Doch Bryen und Ubâd existierten nicht mehr. Welstiel sollte für alle drei leiden.

Mit der freien Hand griff Magiere nach hinten und zog den langen silbernen Kriegsdolch hinter ihrem Gürtel hervor.

Leesil drehte sich auf die Seite und schlug nach dem Bein des Untoten. Seine Klinge traf die Wade, schnitt durch Stiefel und Hose. Der Vampir drehte ruckartig den Kopf.

Der Blick irr glitzernder Augen richtete sich auf Leesil.
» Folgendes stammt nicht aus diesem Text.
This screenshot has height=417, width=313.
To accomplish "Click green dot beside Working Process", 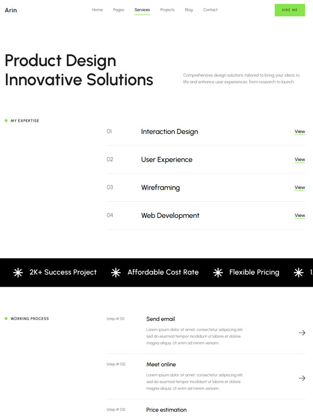I will (x=6, y=318).
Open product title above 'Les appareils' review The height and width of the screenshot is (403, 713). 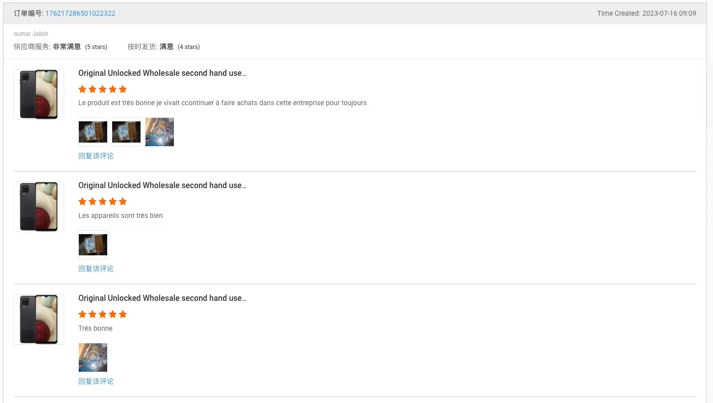[x=162, y=186]
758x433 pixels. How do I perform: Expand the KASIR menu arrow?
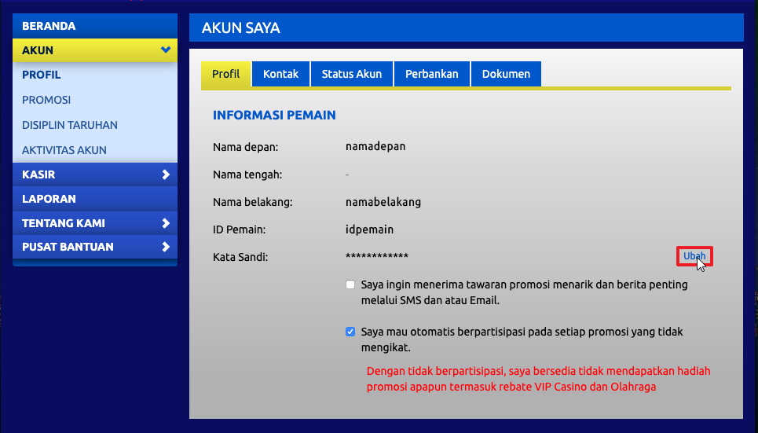pos(165,174)
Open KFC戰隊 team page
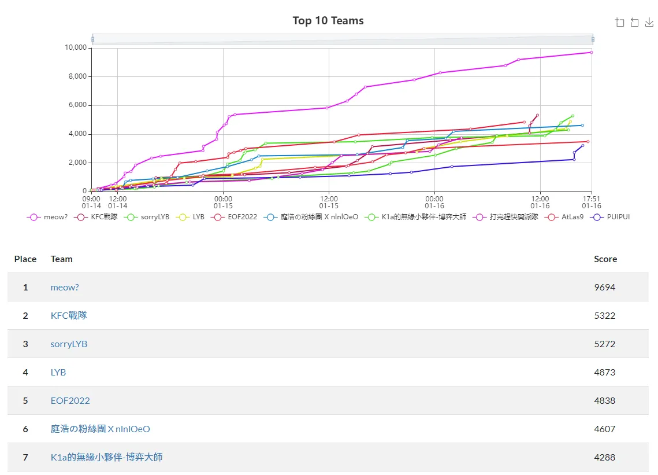 (x=69, y=315)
Das Geschöpf schlug mit seinem Eisenknüppel zu, und Leesil wich aus. Steinsplitter spritzten ihm ins Gesicht, als die Stange auf den felsigen Boden traf.
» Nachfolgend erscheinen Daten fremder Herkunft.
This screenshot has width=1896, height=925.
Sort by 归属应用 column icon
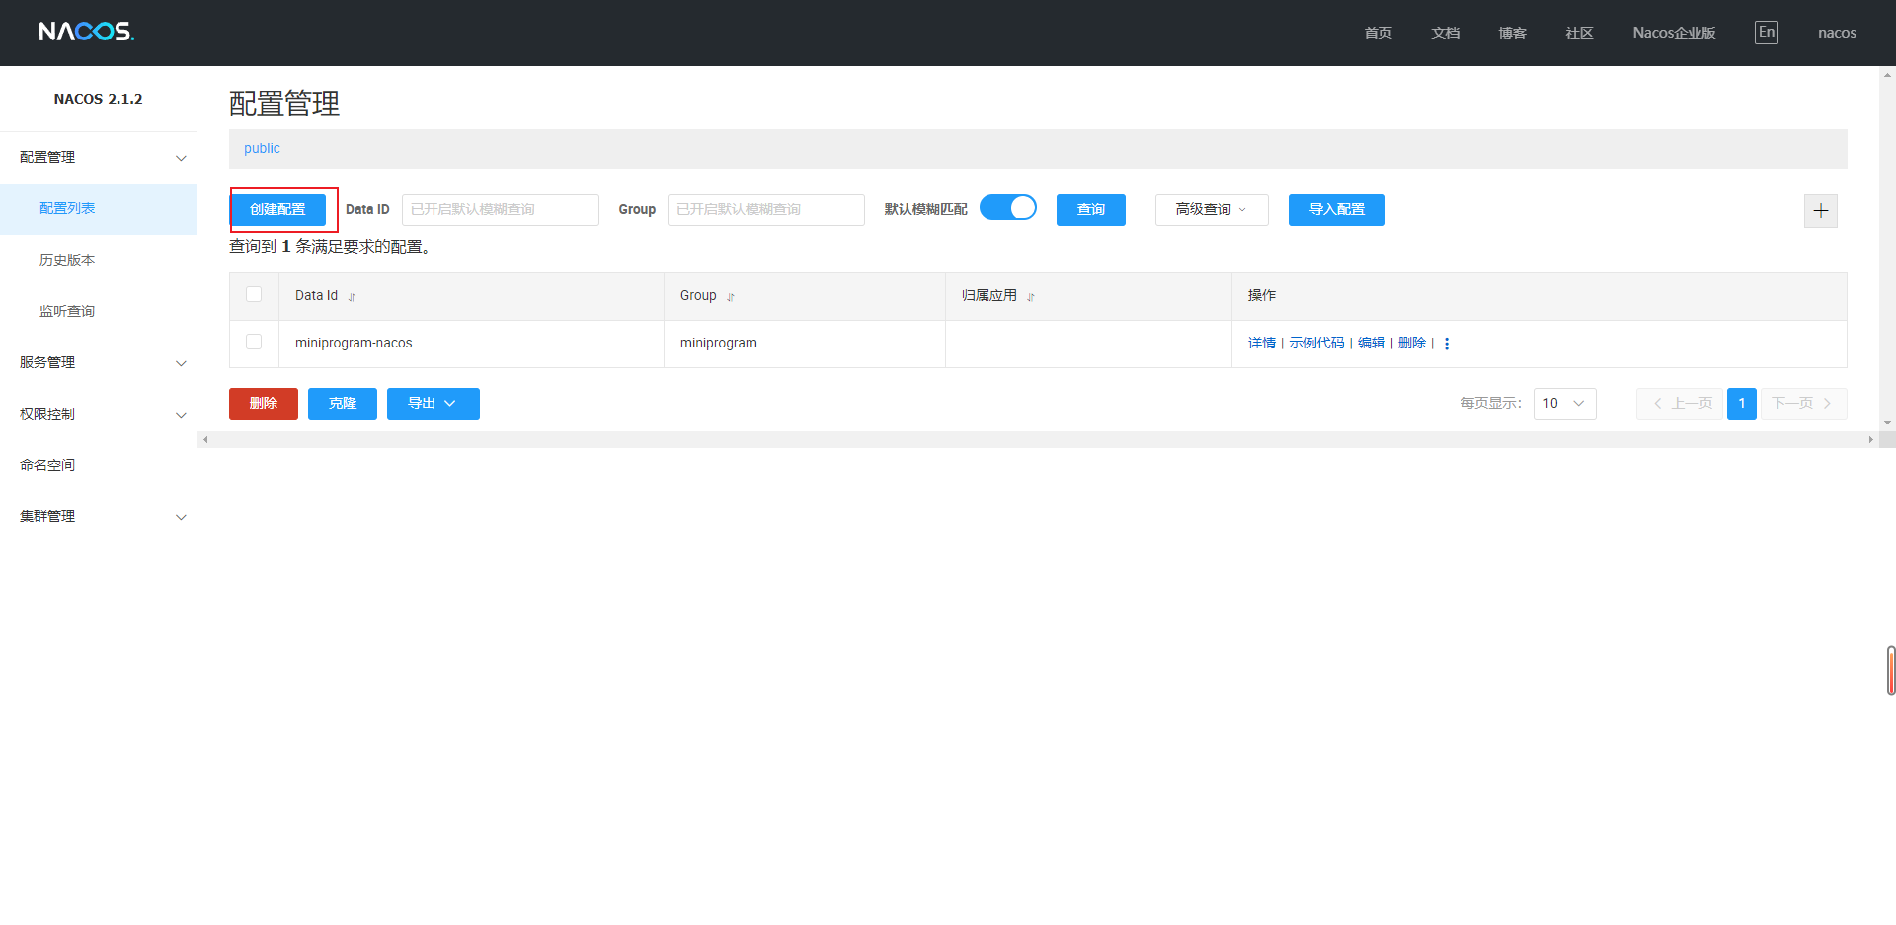coord(1031,297)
Leesil drückte seine Klinge darauf, bevor der Untote sie wieder heben konnte. Chap sprang hervor, biss ins andere Bein des Vampirs, und Leesil konnte deutlich den Riss erkennen, den seine Waffe in der Wade verursacht hatte.

Es rann noch etwas schwarze Flüssigkeit übers Bein, aber die Wunde existierte nicht mehr – sie hatte sich bereits geschlossen.

Die Eisenstange bewegte sich. Es quietschte, und Funken stoben, als sie unter Leesils Klinge hervorkam. Leesil sah nach oben und beobachtete, wie Sgäile zutrat.

Der Kopf des Untoten ruckte nach hinten. Chap biss erneut zu, diesmal in die Seite des Knies.

»Über den Rand!«, rief Sgäile. »In die Tiefe!«

Chap bohrte die Zähne noch tiefer ins Knie, und Leesil trat nach dem anderen Bein des Untoten.

Sgäile wirbelte um die eigene Achse, und sein Fuß traf erneut.

Leesil erhaschte einen Blick auf Magiere.

Welstiel wich über die steinerne Brücke zurück, und Magiere griff ihn an, sowohl mit ihrem Falchion als auch mit dem Dolch.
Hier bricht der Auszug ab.